# start of Text section
On Navy ships do the first officer's really spend much time on the bridge? I've heard that they basically run the ship for the captain and that they're all over the place so he doesn't have to be. Is that accurate? Because if it is it's unlikely Riker would have been on the bridge at the same time Picard was.

On the Enterprise, at least, neither the captain nor the first officer spends much time on the bridge. They are generally represented by the command duty officer, one of which is assigned for each watch section.

On a carrier, the first officer is indeed very busy with administrative matters, and has little time to take a role in the operations - i.e. use - of the ship. The captain and navigator (who fills the operations deputy role that the first officer is too busy to perform) both do appear on the bridge sometimes, the latter much more than the former. While I was assigned to the bridge, the first officer never made an appearance there.
 
IPersonally I think the design of Voyager's bridge is proof that Herman Zimmerman was completely out of good ideas at that point.

Actually, aside from the allignment of captain's and XO's chairs (which always bothered me, too) Voayger's bridge is a pretty decent design, IMO.
# end of Text section
# start of Given information
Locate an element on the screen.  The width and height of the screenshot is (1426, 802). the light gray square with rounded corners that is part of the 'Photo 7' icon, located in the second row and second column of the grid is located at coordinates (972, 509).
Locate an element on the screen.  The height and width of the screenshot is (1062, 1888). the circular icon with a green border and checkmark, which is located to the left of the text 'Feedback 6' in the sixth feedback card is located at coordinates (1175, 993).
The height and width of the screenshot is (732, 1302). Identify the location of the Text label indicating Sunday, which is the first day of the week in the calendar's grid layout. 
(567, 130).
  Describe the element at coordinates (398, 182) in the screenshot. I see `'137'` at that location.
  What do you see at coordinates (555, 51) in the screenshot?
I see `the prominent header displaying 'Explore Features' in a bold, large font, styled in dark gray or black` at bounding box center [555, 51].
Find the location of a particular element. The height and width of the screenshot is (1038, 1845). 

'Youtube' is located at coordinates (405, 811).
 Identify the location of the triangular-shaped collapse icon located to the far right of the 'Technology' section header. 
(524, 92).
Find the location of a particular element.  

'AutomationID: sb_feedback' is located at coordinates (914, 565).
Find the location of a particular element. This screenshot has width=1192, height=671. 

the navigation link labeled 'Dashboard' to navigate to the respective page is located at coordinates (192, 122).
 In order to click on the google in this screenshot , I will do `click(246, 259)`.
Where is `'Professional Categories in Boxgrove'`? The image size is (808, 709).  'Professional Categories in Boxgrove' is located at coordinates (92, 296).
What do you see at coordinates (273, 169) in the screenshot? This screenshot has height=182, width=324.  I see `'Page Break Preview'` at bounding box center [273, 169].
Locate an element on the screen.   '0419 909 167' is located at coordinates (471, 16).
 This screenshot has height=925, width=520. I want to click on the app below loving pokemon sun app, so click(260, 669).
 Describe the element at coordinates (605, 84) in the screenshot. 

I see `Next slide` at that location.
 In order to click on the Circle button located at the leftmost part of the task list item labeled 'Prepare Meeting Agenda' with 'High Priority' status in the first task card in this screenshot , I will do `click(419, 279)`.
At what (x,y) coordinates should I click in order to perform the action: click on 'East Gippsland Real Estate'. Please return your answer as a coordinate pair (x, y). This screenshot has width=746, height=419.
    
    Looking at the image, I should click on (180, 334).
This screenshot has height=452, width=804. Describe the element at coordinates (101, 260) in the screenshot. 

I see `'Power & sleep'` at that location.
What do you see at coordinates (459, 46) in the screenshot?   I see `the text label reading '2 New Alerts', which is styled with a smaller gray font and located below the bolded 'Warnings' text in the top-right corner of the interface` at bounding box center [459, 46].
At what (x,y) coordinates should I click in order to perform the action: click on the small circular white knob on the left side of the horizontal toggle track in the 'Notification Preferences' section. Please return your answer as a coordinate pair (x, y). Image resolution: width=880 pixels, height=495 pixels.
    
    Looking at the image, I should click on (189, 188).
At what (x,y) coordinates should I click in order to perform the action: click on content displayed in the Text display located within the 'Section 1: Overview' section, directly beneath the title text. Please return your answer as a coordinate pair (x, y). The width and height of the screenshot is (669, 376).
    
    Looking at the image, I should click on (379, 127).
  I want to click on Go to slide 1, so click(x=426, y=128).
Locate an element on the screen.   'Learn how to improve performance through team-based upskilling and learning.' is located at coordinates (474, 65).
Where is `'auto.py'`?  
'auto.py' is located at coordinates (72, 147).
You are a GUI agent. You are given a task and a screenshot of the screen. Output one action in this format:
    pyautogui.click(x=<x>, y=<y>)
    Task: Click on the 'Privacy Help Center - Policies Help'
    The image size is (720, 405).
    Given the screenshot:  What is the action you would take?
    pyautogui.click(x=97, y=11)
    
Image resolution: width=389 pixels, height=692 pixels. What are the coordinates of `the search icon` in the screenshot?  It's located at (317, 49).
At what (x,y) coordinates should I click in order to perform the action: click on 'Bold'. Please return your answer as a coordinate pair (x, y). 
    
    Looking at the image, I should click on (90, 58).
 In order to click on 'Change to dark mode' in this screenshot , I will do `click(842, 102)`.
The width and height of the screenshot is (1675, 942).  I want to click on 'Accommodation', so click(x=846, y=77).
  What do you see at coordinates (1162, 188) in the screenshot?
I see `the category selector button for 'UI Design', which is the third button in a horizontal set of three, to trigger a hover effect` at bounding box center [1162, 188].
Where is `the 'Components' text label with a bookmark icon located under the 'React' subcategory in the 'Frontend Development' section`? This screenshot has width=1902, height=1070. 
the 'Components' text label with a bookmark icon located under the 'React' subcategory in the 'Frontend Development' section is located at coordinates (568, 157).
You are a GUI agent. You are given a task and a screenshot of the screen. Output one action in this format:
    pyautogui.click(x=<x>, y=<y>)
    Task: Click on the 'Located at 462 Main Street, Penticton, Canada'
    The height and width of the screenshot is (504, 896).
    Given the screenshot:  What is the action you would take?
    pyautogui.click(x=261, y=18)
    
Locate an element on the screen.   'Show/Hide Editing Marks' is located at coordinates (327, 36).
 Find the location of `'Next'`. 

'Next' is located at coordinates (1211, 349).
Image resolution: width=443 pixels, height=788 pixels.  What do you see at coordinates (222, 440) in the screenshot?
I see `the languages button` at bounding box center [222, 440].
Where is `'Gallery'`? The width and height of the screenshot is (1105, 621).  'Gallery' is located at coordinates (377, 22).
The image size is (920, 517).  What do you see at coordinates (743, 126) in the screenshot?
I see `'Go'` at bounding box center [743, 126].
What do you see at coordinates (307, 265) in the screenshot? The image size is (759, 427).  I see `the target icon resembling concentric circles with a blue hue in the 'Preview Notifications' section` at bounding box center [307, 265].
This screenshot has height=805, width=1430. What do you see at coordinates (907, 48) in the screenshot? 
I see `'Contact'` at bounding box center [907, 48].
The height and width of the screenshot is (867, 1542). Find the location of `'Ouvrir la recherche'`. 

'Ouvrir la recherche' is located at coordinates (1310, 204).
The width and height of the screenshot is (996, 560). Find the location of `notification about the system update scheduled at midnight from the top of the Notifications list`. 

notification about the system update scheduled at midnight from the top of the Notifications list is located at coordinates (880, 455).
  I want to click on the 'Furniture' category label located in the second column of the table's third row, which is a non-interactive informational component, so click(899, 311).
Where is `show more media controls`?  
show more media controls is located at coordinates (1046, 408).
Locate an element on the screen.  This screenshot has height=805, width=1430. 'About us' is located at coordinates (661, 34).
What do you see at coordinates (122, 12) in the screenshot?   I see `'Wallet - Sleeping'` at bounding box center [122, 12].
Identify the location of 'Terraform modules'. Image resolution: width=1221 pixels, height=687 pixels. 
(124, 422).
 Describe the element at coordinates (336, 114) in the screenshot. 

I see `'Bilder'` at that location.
# end of Given information
Exercise 1: In the discussion about first officers on the bridge, who fills the operations deputy role on a carrier?
Exercise 2: Quote the discussion about first officers on the bridge from "On a carrier, the" to "decent design, IMO.".
Exercise 3: Continue the discussion about first officers on the bridge after its final comment.

Task result 1: The navigator

Task result 2:
On a carrier, the first officer is indeed very busy with administrative matters, and has little time to take a role in the operations - i.e. use - of the ship. The captain and navigator (who fills the operations deputy role that the first officer is too busy to perform) both do appear on the bridge sometimes, the latter much more than the former. While I was assigned to the bridge, the first officer never made an appearance there.
 
IPersonally I think the design of Voyager's bridge is proof that Herman Zimmerman was completely out of good ideas at that point.

Actually, aside from the allignment of captain's and XO's chairs (which always bothered me, too) Voayger's bridge is a pretty decent design, IMO.

Task result 3:
No two bridges look alike in late TNG or in DS9!

The USS Saratoga, USS Prometheus (the Nebula class one) and the USS Odyssey had similar looking bridges.

Hell, that set even got modified for a Romulan warbird bridge in The Die is Cast.
 
I think the counselor's chair was probably a personal preference of Captain Picard's. I mean Janeway didn't have that extra seat. BTW isn't it funny how Voyager decided to retain a bridge chair for a first officer but they also decided to retain the idea of the captain's chair being in the center? I think it's funny because you got Janeway in the center and Chakotay way the fuck off to the side by himself. The only thing that would have been funnier is if she took a big piece of tape and divided the bridge in half so there would be a Starfleet side and a Maquis side of the bridge. I dunno why I find that funny. Personally I think the design of Voyager's bridge is proof that Herman Zimmerman was completely out of good ideas at that point.

Um, you must have been watching a totally different show. Janeway and Chakotay's seats were centered together in the middle of the bridge. Instead of one, or three chairs, Voyager has two.

voy-bridge1.jpg


See?
 
On Navy ships do the first officer's really spend much time on the bridge? I've heard that they basically run the ship for the captain and that they're all over the place so he doesn't have to be. Is that accurate? Because if it is it's unlikely Riker would have been on the bridge at the same time Picard was.

On the Enterprise, at least, neither the captain nor the first officer spends much time on the bridge. They are generally represented by the command duty officer, one of which is assigned for each watch section.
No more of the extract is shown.